Ермолов спокойным, серьезным взглядом смотрел на него.
— А как пьянство? Ведь ты, говорил мне Кутырев, два раза бывал и унтером, и кавалером, а потом все снимали и пороли тебя. Так ли?
— Точно так, ваше высокопревосходительство, только не два, а три раза сымали крест и унтерство и… — он тихо добавил: — И скрозь строй два раза прогоняли. Это правда.
Все трое внимательно и с каким-то неловким чувством слушали его.
— А как же теперь, Елохин, ведь стыдно будет мне, если я тебя освобожу и здесь оставлю, а ты… — Ермолов помолчал и, пристально глядя в глаза Саньке, медленно проговорил: — Напьешься, как свинья, как тогда набухался, у Дохтурова, помнишь?
— Помню, — глухо сказал унтер. — Такого, Алексей Петрович, в моей жизни больше не бывало и не будет. Пить, пока я крепостной и на царской службе, не бу-ду. — Он твердо выговорил это слово, прямо и честно глядя на генерала. — Не буду! — повторил он.
— А когда освободишься?
— Тогда выпью. И грех будет, господа дорогие, — обратился ко всем Санька, — ежели в такой час, когда и душа, и тело, и шкура ослобонятся от неволи, не выпить. Не стану врать, Алексей Петрович, но уже по-иному, в плепорцию, честно и благородно, без шуму и крику…
— А потом? — продолжая внимательно смотреть на него, спросил Ермолов.
— А потом женюсь, ежели бог позволит, да и займусь здесь каким ни на есть делом.
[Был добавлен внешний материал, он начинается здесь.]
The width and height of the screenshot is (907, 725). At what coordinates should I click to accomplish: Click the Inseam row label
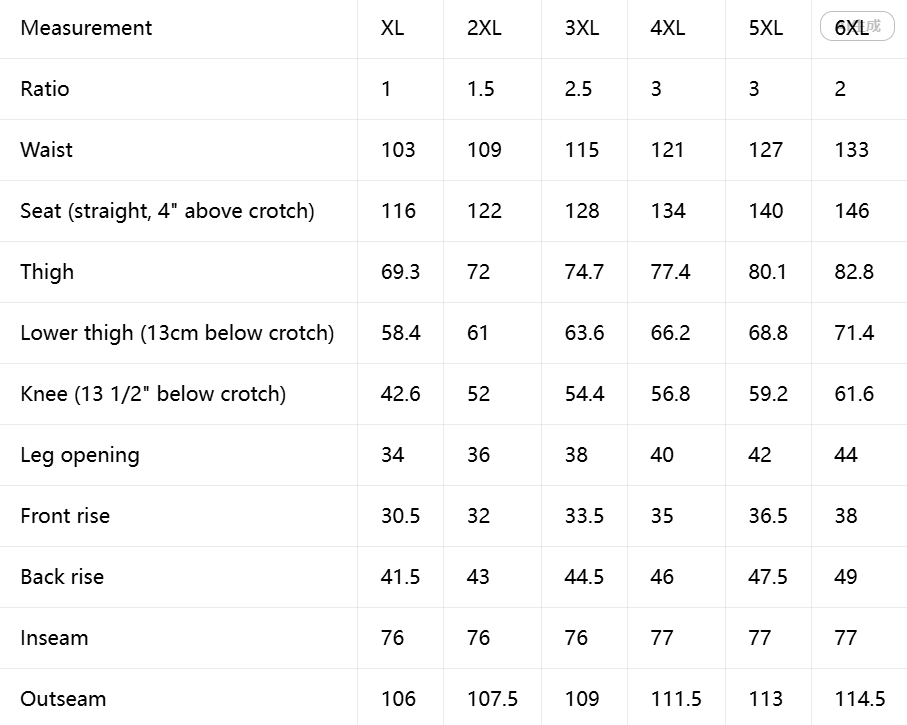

Ведь я, Алексей Петрович, первый на всей нашей волости печник был, ну и тут печи класть буду. Опять же пенцион рупь двадцать копеек да за два креста рупь, а всего два двадцать от царя получать стану.
— Вот что, Санька, за то, что говоришь правду, и за то, что говорил о тебе хорошо твой поручик, — указал на Небольсина Ермолов, — постараюсь оставить тебя здесь. Ты же, старый товарищ, помни свой зарок, не подведи меня, твоего генерала, и своего поручика, а теперь иди!